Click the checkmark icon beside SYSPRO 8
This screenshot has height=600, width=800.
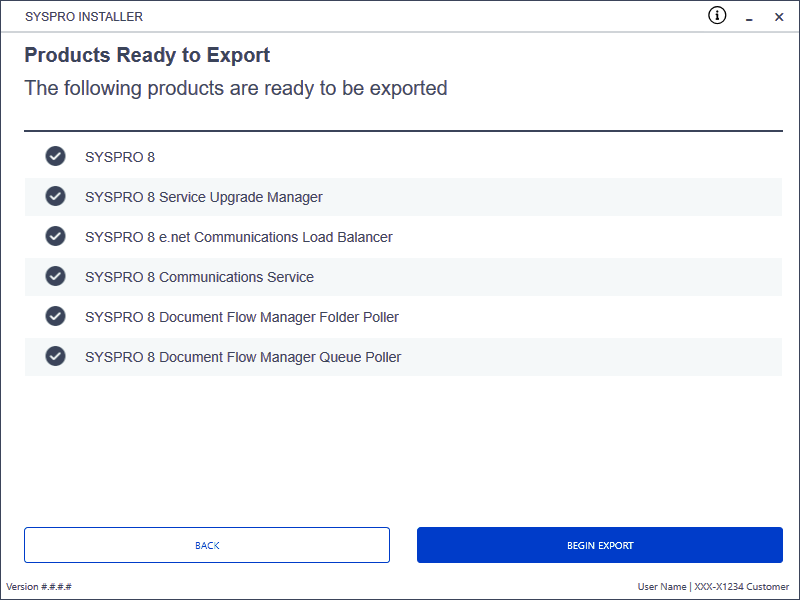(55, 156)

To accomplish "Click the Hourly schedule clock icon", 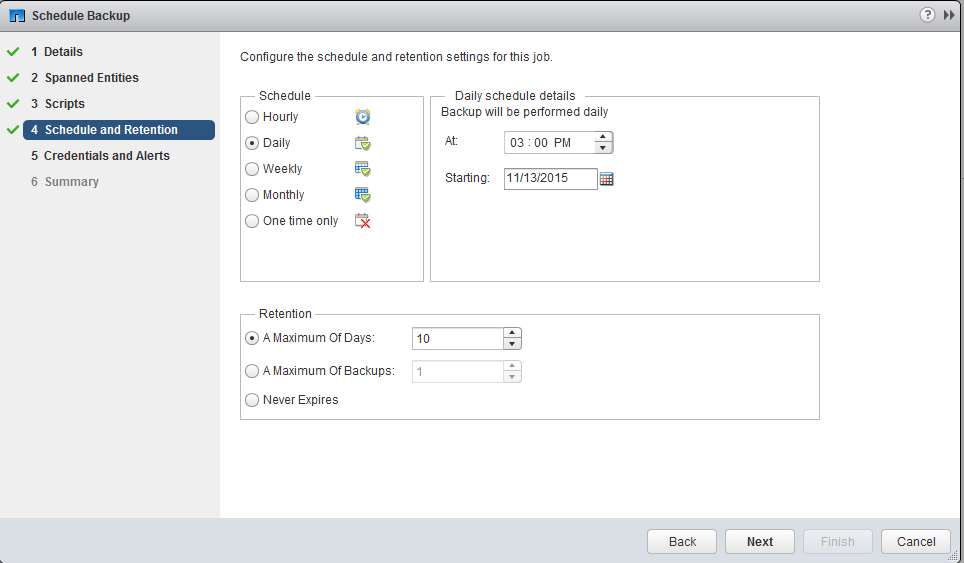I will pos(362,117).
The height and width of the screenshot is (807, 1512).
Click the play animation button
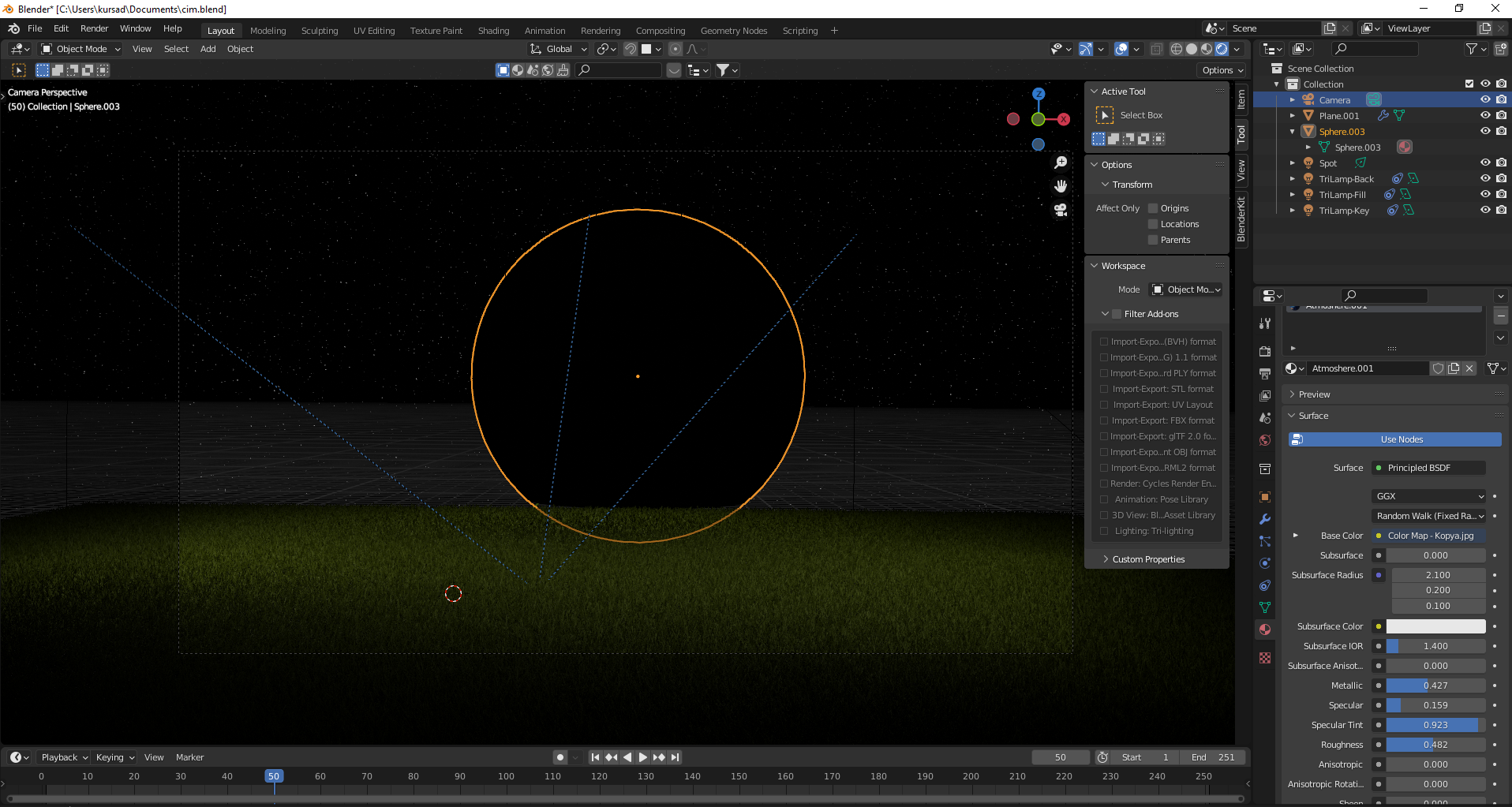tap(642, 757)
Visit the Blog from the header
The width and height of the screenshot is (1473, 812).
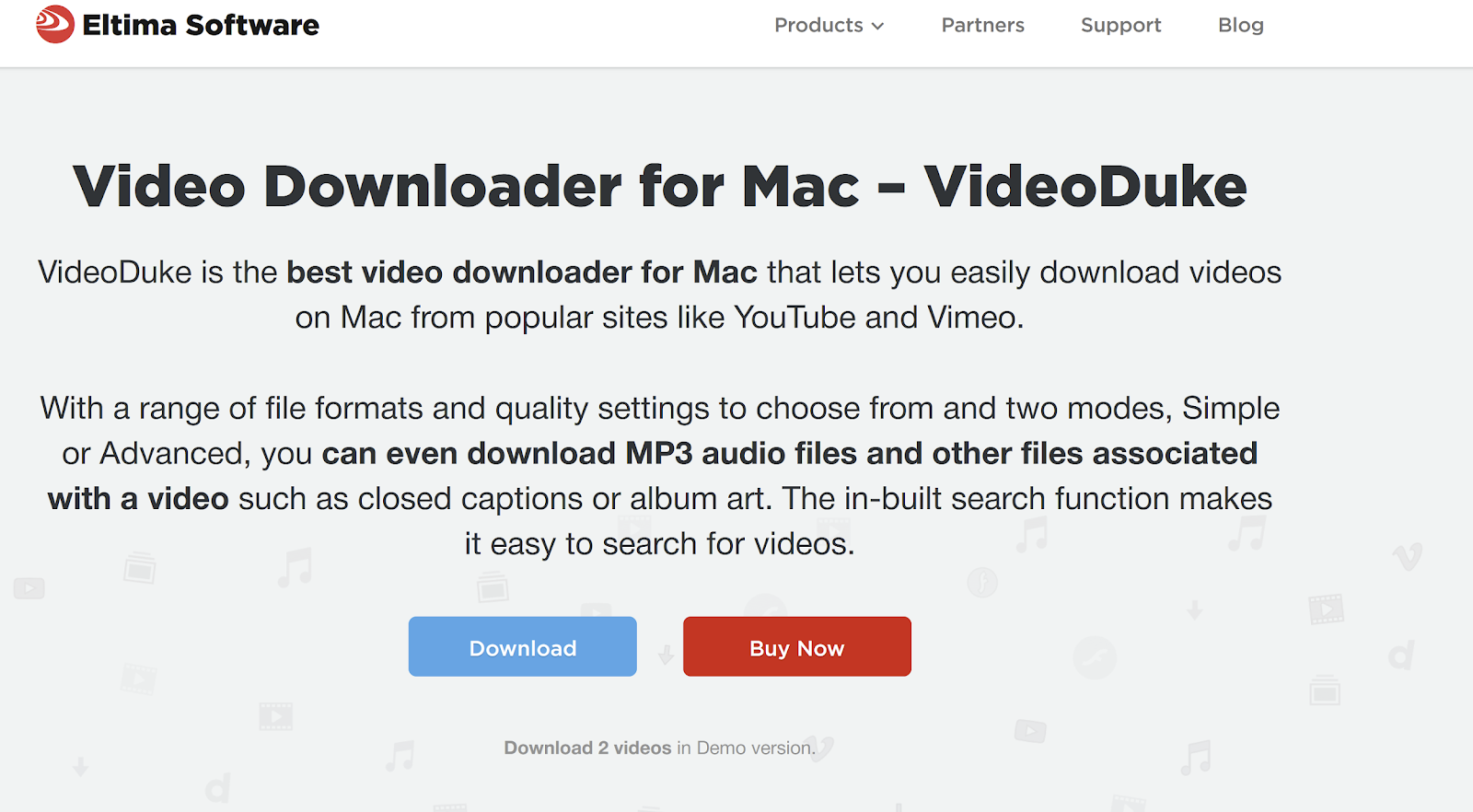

§

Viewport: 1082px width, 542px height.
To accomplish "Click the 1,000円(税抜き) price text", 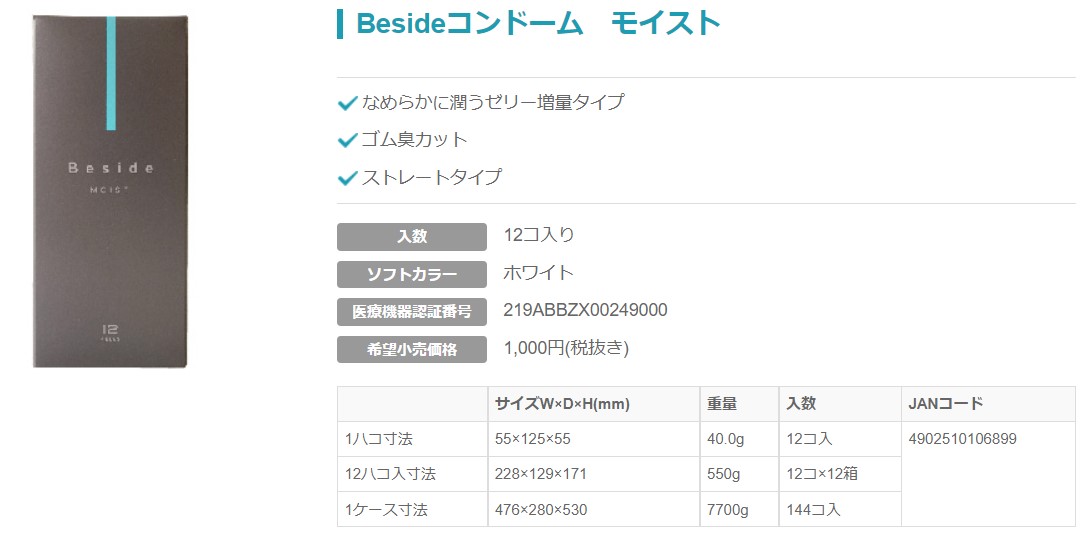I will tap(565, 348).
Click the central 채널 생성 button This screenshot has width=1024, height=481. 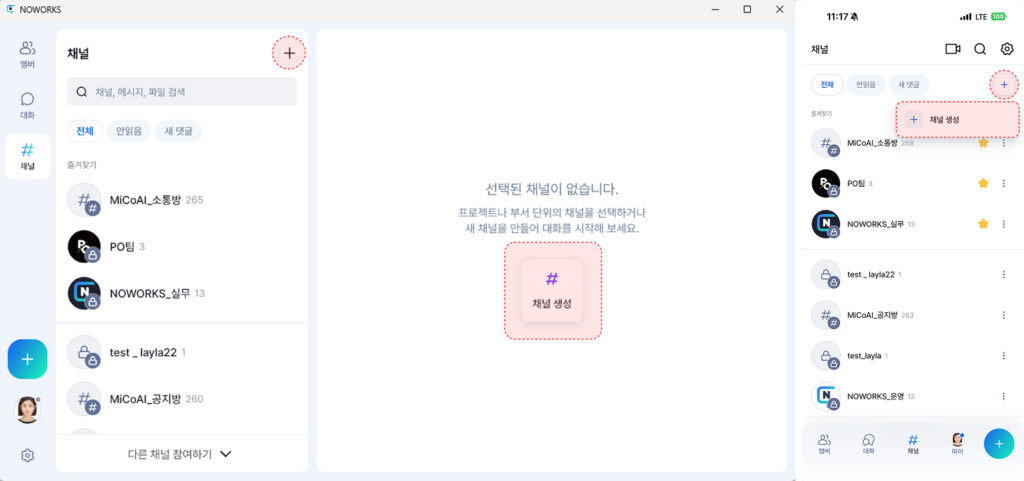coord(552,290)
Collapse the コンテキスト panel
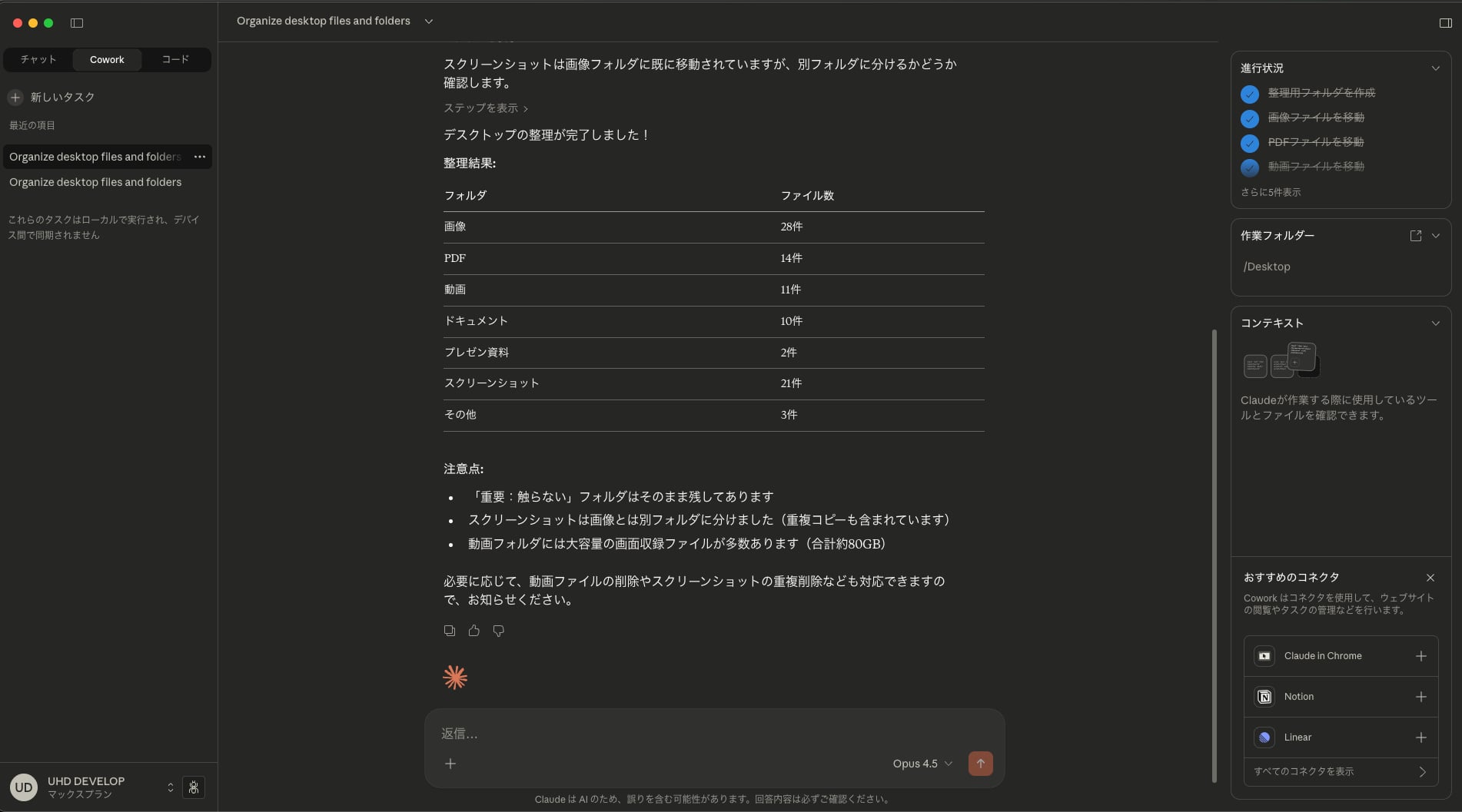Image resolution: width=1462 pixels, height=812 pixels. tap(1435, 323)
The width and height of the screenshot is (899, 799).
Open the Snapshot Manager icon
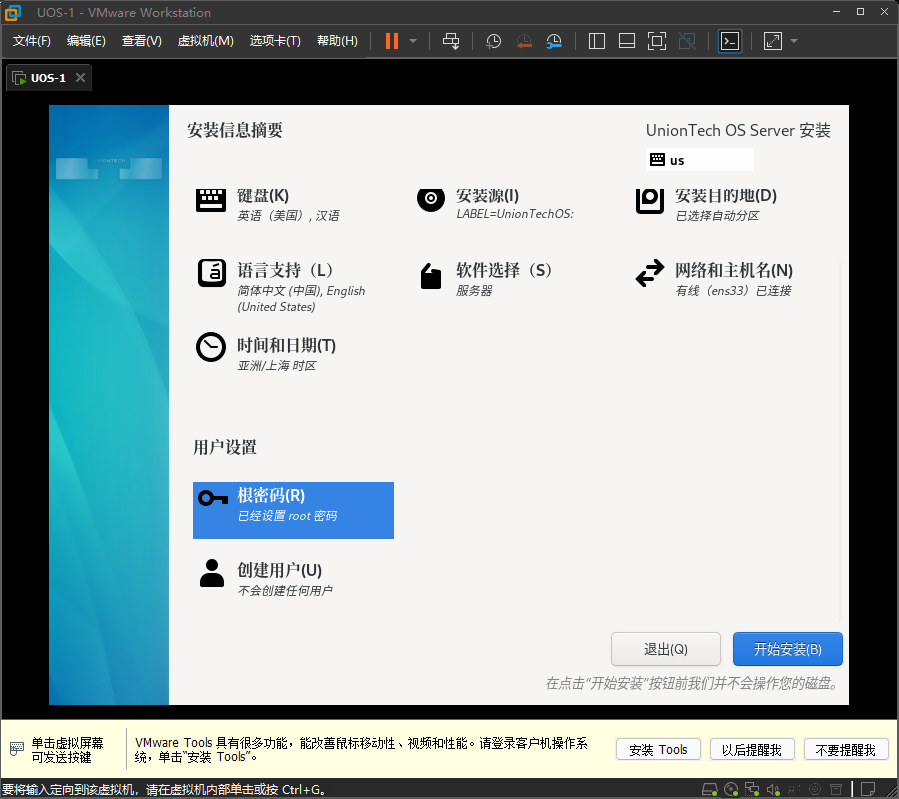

§

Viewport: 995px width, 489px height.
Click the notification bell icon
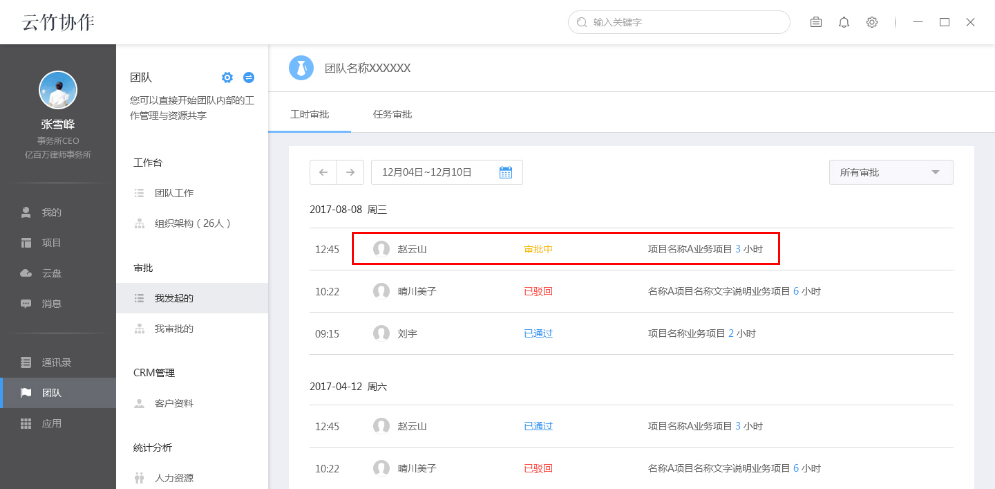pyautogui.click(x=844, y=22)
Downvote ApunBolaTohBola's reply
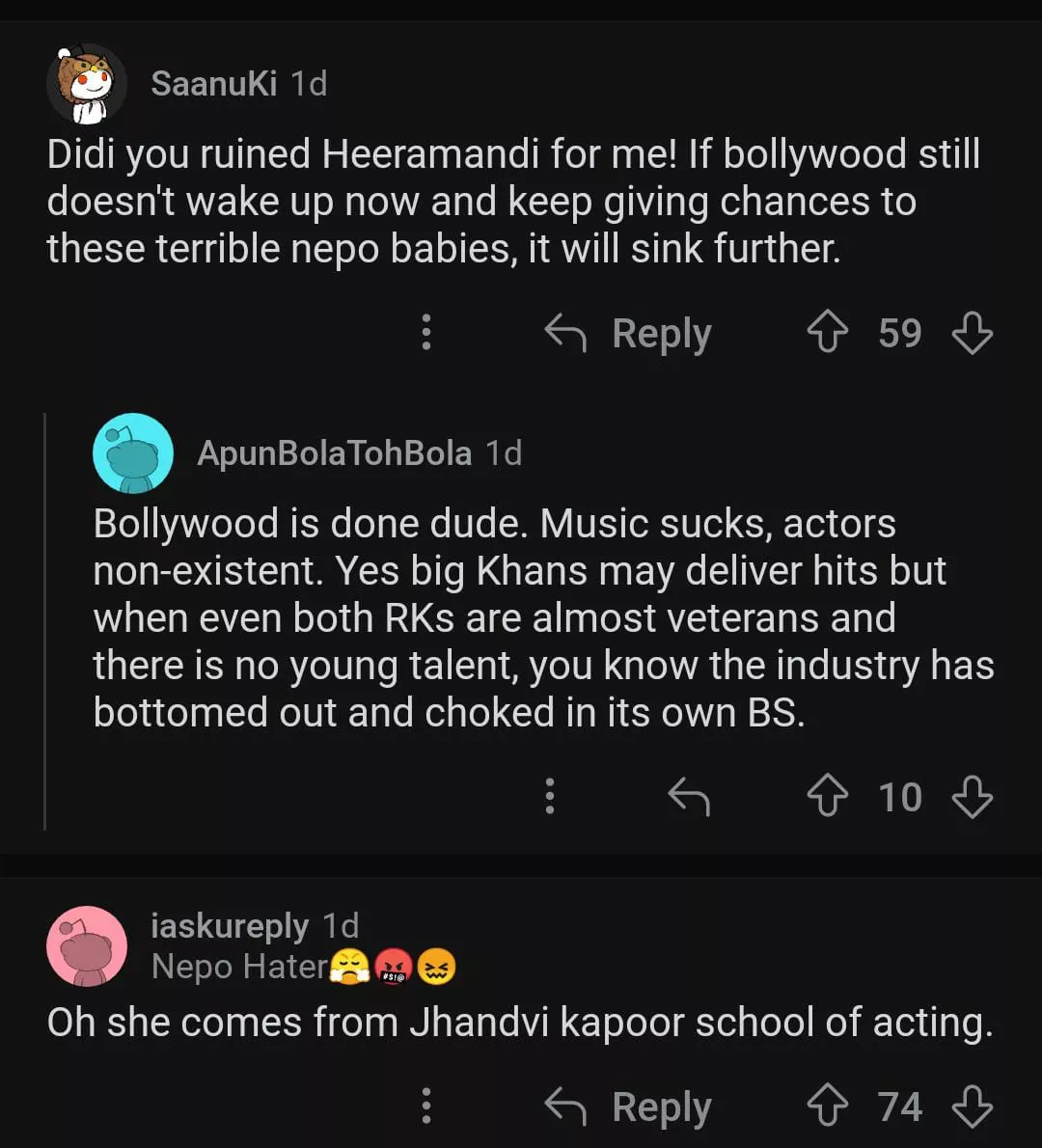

§

◆ Problem requirements
In the entries above, which lines run from the one with "Collapse the コンテキスト panel" up to and including the one with "Open the Snapshot Manager icon"? Write them out exactly, without the pictures.

◆ Response area
Collapse the コンテキスト panel
Image resolution: width=1462 pixels, height=812 pixels. tap(1435, 323)
The width and height of the screenshot is (899, 799).
Open the Snapshot Manager icon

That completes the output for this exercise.